== Exercise description ==
Every line below between the line holding "Click the Start Timer button" and the line holding "Select the crossed-out", inclusive, should be repeated exactly, and all other lines omitted.

== Record set ==

*** Begin section ***

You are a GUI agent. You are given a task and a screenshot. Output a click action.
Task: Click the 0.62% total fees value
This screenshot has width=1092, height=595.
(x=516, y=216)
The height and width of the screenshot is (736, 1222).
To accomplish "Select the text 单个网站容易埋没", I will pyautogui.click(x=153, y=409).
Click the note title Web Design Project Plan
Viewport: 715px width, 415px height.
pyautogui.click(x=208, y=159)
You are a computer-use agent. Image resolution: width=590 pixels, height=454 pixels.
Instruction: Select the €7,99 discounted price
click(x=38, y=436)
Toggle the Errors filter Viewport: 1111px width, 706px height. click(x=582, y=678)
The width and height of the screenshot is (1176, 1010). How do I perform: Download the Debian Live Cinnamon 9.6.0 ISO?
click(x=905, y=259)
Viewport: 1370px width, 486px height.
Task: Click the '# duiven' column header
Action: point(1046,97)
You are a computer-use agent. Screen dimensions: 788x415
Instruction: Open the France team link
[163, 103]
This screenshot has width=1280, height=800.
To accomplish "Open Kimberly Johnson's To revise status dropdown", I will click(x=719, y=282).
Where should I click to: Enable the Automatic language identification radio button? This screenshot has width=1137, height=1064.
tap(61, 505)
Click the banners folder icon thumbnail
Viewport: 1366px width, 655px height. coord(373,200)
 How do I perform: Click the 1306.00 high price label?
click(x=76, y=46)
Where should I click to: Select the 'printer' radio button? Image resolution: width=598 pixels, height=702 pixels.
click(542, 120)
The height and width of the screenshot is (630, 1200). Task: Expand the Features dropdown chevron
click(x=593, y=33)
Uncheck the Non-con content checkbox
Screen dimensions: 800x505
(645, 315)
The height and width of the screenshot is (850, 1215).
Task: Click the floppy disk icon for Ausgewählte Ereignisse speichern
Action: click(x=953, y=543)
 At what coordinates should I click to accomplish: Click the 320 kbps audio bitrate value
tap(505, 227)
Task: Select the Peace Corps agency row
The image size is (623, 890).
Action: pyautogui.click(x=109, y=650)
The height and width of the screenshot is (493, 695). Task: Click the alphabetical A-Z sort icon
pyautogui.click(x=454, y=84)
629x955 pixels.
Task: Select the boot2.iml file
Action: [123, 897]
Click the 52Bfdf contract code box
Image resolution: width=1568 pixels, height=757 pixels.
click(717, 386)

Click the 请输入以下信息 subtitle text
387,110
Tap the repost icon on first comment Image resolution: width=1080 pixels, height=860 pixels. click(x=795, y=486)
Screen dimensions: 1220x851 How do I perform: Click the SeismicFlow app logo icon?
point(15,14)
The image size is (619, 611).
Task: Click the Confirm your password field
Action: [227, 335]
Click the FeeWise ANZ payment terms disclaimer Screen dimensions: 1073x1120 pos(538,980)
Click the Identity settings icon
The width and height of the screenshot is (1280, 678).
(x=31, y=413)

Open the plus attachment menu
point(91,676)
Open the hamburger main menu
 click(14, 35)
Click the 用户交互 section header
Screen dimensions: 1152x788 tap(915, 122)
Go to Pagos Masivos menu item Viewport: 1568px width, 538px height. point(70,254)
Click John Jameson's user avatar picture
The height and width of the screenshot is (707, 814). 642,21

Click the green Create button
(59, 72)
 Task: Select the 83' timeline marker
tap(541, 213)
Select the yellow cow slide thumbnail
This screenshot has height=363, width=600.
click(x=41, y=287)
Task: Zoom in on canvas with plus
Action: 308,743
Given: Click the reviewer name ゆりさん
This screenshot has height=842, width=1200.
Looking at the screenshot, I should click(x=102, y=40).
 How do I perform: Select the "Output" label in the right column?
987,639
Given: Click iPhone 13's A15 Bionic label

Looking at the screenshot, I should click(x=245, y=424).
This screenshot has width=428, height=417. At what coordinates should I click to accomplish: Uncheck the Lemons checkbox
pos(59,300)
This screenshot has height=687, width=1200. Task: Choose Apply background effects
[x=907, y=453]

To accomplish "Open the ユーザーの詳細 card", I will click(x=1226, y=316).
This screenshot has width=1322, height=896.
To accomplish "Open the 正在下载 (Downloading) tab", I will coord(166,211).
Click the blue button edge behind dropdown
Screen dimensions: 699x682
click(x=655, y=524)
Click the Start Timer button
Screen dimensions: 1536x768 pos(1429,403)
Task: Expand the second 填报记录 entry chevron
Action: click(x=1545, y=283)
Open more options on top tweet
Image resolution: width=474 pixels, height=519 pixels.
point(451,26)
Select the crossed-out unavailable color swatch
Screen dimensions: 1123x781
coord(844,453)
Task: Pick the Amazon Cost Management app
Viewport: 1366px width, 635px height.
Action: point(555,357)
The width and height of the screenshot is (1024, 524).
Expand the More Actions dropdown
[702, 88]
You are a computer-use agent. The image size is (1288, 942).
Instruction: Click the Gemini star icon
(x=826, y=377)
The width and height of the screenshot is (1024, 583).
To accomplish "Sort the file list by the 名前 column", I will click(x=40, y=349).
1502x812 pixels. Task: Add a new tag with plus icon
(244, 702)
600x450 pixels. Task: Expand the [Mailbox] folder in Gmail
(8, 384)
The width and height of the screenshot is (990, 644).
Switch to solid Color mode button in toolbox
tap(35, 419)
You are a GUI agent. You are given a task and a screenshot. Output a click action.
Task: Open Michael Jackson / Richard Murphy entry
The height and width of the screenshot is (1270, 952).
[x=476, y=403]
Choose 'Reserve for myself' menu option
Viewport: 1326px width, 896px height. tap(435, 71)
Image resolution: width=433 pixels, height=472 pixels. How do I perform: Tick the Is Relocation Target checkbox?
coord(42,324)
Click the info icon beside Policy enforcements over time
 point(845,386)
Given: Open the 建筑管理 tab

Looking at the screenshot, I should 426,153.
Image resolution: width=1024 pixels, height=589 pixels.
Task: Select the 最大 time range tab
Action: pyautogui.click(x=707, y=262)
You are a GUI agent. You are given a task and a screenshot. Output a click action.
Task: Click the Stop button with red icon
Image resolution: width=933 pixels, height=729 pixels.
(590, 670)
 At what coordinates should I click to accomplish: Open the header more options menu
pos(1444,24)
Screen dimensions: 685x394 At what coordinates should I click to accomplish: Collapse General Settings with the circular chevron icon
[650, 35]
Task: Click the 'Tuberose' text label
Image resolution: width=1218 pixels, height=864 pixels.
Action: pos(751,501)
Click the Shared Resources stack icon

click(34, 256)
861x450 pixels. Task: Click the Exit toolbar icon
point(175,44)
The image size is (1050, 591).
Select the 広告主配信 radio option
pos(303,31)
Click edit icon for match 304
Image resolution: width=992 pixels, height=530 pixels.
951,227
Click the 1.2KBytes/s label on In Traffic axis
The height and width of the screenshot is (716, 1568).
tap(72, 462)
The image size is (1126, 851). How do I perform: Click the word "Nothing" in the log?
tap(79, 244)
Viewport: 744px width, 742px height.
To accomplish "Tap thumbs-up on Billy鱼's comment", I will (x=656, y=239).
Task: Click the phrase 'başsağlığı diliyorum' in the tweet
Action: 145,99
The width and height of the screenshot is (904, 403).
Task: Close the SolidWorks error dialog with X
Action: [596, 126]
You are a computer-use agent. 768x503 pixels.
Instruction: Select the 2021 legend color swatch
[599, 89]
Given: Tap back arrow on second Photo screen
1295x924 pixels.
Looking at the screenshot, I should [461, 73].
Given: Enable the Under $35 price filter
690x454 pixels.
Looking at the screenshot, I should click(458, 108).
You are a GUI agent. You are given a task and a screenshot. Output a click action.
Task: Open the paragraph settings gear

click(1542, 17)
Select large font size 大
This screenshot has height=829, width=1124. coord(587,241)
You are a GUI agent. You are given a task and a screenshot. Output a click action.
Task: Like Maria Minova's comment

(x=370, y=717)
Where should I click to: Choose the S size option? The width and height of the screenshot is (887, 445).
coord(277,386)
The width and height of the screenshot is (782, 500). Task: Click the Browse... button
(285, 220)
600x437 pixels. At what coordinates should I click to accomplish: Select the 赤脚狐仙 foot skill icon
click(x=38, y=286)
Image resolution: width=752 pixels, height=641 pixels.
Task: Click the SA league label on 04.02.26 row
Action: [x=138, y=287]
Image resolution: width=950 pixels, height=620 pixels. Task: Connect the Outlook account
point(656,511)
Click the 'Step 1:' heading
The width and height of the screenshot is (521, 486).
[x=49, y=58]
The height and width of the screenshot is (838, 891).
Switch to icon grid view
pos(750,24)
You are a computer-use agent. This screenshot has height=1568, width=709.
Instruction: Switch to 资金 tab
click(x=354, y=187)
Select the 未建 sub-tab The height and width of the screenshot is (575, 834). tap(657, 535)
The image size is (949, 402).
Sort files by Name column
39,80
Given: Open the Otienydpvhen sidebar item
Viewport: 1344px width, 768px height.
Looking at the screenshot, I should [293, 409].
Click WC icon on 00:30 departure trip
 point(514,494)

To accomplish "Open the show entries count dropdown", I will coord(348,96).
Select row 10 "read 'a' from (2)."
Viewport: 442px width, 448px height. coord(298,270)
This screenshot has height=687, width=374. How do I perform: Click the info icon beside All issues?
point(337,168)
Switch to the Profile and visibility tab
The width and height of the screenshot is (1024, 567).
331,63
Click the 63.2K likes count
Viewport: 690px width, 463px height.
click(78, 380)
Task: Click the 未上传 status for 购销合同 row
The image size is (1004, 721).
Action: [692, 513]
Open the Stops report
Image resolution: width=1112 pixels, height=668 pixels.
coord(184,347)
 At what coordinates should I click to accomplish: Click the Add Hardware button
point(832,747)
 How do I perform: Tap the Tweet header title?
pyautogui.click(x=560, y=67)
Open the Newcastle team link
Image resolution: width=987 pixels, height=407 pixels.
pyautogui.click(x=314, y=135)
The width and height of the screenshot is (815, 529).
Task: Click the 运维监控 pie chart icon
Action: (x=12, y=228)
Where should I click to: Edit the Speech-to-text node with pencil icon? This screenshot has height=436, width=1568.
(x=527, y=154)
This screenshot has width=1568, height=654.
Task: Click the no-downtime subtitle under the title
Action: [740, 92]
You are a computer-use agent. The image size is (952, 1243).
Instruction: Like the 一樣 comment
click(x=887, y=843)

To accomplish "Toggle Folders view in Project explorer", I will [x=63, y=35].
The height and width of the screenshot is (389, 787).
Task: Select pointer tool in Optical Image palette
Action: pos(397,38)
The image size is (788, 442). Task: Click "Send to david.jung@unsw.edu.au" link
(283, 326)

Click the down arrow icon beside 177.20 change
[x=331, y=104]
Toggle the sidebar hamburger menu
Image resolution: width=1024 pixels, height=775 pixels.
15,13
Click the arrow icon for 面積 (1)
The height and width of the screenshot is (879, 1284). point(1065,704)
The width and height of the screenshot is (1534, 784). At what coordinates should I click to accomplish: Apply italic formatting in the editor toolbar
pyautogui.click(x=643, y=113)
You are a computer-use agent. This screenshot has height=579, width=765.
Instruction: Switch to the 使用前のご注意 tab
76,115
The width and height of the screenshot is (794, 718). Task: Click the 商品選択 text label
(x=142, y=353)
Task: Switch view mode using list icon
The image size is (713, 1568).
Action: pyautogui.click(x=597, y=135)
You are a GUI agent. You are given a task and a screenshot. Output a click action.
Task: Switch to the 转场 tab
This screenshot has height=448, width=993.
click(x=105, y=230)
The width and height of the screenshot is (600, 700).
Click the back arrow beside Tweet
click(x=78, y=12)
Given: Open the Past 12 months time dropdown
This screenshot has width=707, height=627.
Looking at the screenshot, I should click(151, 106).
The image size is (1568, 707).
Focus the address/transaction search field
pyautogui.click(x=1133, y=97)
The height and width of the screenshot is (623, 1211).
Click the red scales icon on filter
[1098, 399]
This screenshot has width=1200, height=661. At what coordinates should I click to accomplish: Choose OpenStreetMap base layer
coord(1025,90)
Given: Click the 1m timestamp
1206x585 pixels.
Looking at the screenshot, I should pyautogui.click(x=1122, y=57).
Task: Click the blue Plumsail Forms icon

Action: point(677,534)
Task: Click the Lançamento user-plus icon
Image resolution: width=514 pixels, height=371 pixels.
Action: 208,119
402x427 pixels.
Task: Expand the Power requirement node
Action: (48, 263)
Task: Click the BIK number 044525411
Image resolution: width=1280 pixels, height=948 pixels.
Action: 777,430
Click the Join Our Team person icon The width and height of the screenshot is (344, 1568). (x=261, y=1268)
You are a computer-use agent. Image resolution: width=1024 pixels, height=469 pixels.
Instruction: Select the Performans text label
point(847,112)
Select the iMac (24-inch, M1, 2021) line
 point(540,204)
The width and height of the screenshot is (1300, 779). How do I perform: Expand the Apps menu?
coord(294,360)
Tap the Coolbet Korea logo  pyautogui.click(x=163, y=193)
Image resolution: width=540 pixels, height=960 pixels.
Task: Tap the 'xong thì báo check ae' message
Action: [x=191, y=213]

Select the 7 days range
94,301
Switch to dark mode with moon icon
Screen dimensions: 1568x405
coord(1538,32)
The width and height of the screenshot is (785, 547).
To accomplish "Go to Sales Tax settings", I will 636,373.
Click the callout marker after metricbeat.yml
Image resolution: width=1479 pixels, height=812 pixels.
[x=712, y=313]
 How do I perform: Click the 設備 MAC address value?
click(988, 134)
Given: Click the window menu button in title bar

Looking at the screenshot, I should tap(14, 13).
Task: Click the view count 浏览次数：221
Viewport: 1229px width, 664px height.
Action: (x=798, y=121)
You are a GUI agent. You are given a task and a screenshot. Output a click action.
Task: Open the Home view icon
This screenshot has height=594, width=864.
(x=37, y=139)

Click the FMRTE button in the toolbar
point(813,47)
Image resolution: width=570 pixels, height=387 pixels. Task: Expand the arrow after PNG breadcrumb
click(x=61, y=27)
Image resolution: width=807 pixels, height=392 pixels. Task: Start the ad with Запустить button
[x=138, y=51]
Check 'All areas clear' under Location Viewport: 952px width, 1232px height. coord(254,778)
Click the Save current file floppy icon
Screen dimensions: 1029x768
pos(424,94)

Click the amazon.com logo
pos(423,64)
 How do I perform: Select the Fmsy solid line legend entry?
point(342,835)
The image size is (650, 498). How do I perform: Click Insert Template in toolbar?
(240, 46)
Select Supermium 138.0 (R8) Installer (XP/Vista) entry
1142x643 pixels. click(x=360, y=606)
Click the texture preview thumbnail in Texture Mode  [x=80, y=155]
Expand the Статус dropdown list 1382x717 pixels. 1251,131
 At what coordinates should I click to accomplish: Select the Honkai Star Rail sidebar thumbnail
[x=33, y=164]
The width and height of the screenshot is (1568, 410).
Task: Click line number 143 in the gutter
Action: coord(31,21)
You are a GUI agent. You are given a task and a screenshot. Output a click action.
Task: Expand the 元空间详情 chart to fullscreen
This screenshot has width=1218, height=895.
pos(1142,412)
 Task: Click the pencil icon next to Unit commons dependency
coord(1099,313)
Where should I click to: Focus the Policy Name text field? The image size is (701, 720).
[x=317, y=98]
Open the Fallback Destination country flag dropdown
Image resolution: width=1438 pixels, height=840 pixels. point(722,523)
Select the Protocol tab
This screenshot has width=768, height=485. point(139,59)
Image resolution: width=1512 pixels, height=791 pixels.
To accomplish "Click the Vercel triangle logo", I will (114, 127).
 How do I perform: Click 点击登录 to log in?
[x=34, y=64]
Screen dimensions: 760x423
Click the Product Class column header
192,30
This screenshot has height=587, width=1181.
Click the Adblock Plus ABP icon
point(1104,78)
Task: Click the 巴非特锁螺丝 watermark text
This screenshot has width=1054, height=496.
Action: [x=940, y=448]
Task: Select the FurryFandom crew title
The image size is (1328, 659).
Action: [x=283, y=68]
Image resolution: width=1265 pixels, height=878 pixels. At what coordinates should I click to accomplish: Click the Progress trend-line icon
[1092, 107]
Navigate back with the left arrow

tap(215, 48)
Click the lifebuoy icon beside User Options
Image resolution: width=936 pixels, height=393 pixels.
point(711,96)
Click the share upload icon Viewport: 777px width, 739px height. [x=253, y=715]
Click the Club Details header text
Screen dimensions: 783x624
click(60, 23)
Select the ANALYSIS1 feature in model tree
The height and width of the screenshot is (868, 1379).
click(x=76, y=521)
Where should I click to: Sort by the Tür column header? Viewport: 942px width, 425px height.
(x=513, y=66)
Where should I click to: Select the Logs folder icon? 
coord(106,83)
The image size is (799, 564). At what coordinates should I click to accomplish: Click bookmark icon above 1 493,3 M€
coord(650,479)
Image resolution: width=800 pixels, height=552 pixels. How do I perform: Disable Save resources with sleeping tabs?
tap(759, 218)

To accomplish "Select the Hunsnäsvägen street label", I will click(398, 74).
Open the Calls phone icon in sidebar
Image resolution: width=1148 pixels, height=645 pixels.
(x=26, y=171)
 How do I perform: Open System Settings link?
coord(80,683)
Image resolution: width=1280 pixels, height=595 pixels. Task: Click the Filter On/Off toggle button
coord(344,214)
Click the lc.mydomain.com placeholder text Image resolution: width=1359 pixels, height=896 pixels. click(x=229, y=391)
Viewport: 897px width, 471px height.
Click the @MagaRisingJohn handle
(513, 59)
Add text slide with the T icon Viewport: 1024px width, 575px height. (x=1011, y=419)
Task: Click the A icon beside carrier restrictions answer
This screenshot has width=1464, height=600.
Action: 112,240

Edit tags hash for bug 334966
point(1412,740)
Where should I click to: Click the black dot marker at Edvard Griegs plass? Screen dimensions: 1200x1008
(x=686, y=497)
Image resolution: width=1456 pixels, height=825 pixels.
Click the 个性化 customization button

*** End section ***

== Expected answer ==
Click the Start Timer button
Screen dimensions: 1536x768 pos(1429,403)
Task: Expand the second 填报记录 entry chevron
Action: click(x=1545, y=283)
Open more options on top tweet
Image resolution: width=474 pixels, height=519 pixels.
point(451,26)
Select the crossed-out unavailable color swatch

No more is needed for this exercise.